Developers spend 35-50% of their time debugging. The average debugging session takes 2-3 hours -- not because bugs are inherently complex, but because the approach is wrong. The typical pattern: see an error, guess a fix, try it, it does not work, try another guess, get deeper into the weeds, finally find the root cause 2 hours later. Under time pressure, this degenerates further: "quick fix for now, investigate later" creates more bugs than it resolves.

The problem compounds across the development lifecycle. Test failures are diagnosed by reading the assertion message and guessing, when the failing test often contains the exact root cause in the stack trace. Browser bugs are investigated by manually clicking through the UI, when DevTools automation can capture screenshots, console errors, and network traffic in seconds.

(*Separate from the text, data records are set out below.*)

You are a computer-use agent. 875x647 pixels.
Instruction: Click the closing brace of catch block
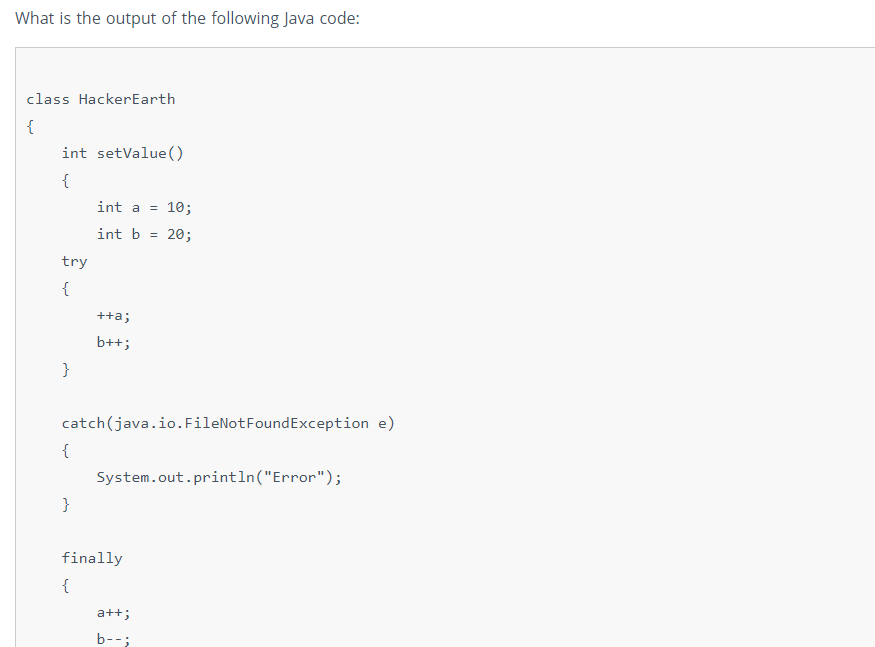click(x=65, y=505)
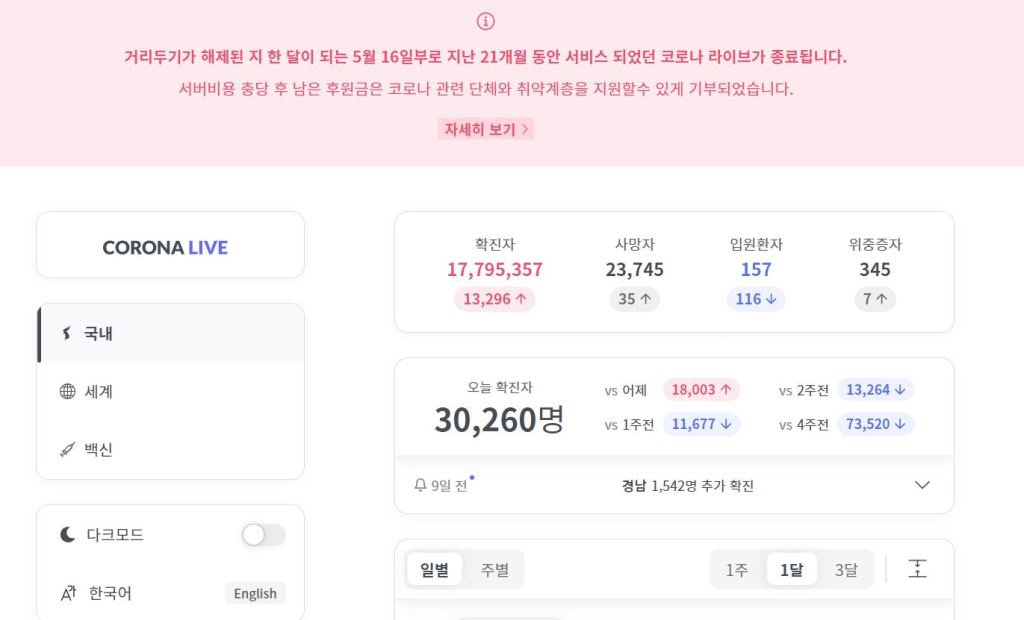The width and height of the screenshot is (1024, 620).
Task: Expand the 경남 update notification chevron
Action: (922, 486)
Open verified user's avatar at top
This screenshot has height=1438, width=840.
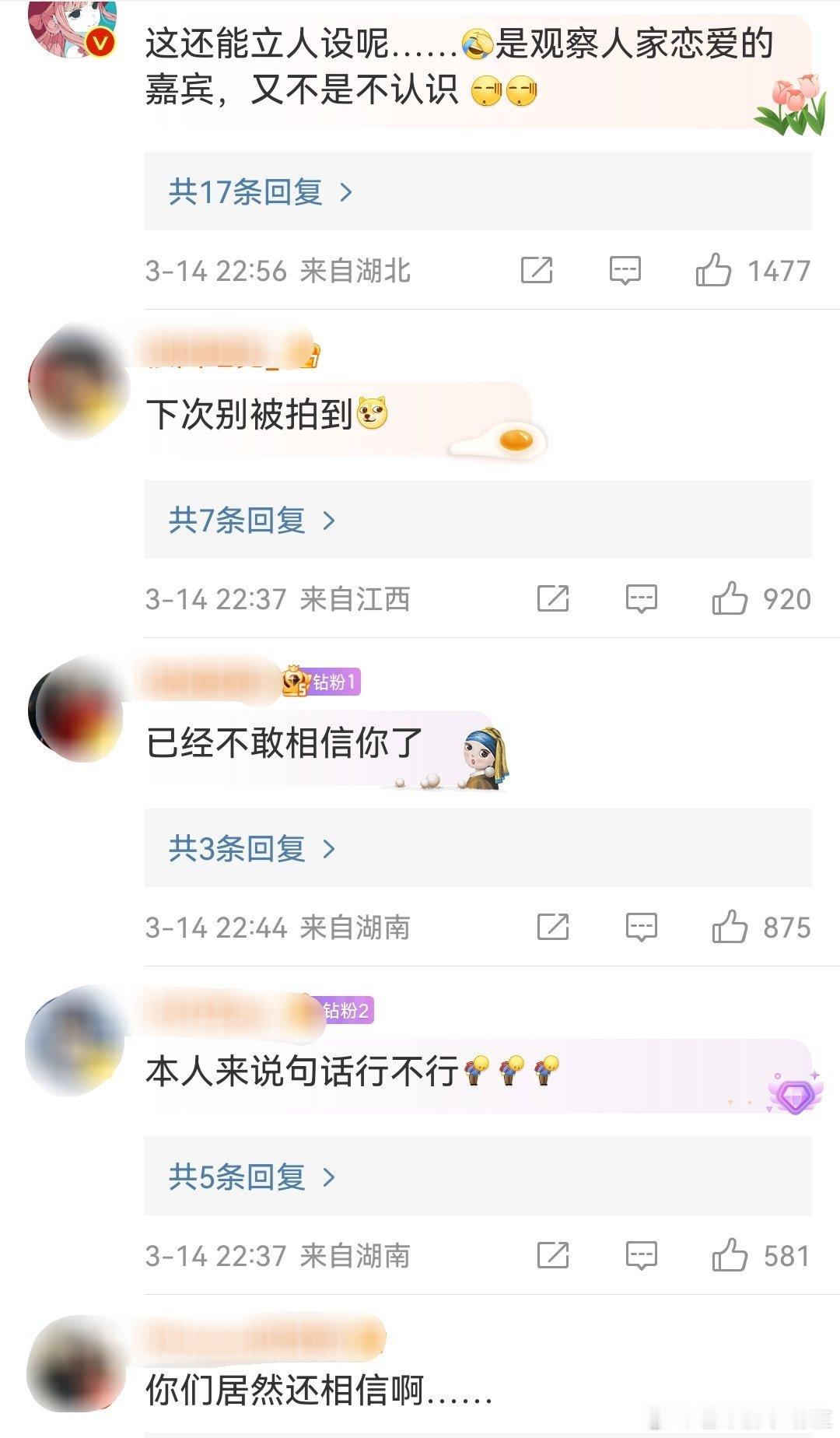72,27
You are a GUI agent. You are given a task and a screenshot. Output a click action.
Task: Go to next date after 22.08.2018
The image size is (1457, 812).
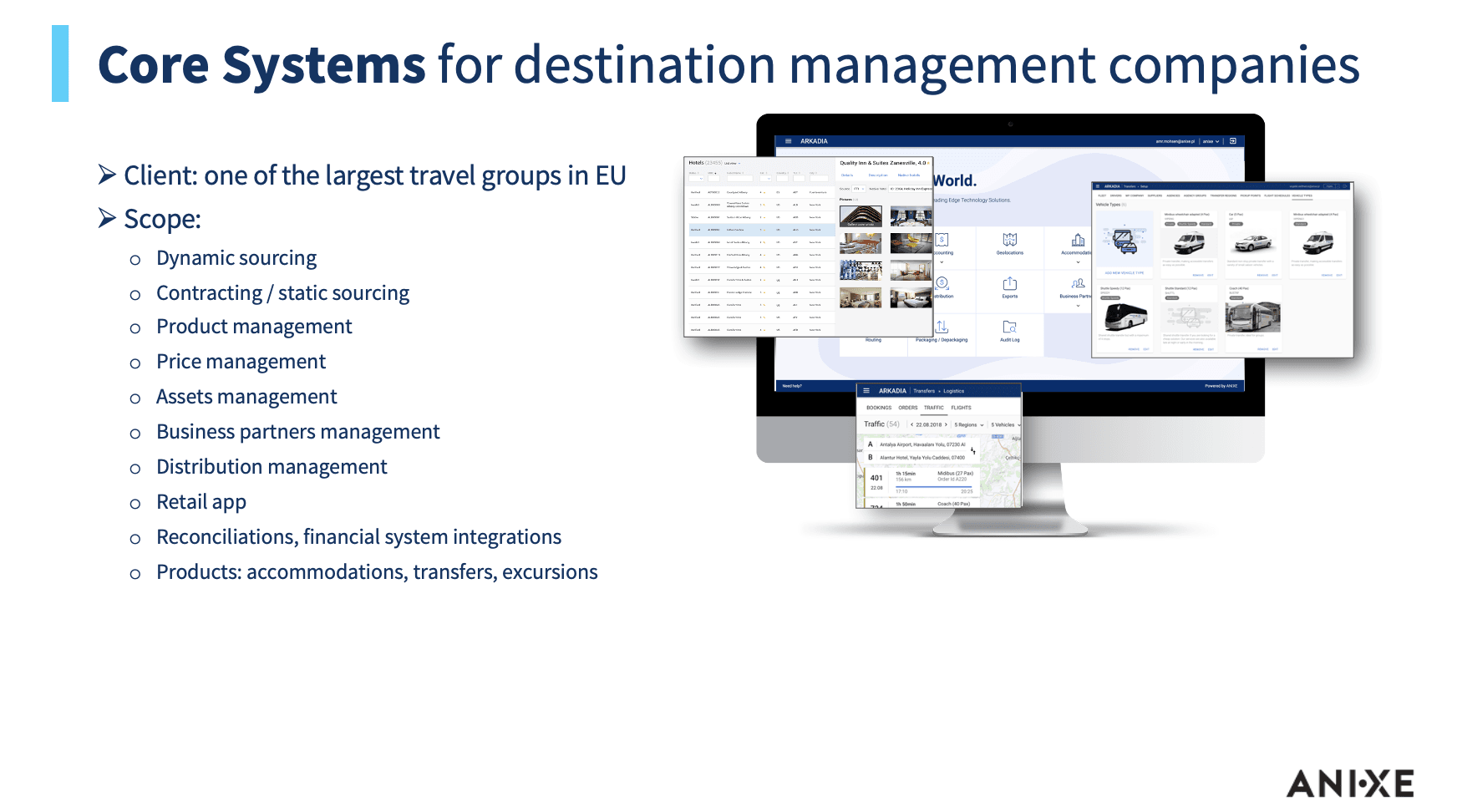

CI/CD failures are debugged by re-running the pipeline and hoping it passes, when systematic analysis of the failure log reveals the pattern. Performance issues are addressed by adding caching everywhere, when profiling shows one specific query is responsible.

Each debugging domain (unit tests, browser, CI/CD, performance) has its own tools and patterns. Teams that lack a systematic framework for any of these domains default to guessing -- and guessing is expensive. Studies show systematic debugging achieves a 95% first-time fix rate versus 40% for random fixes, in 15-30 minutes versus 2-3 hours.

The Solution

This plugin provides a comprehensive debugging toolkit combining methodology, automation scripts, and analysis tools across the entire development lifecycle. The core is the Iron Law of Debugging: no fixes without root cause investigation first. The skill enforces a four-phase process (Root Cause Investigation, Pattern Analysis, Hypothesis Testing, Implementation) and provides domain-specific tools for each debugging context.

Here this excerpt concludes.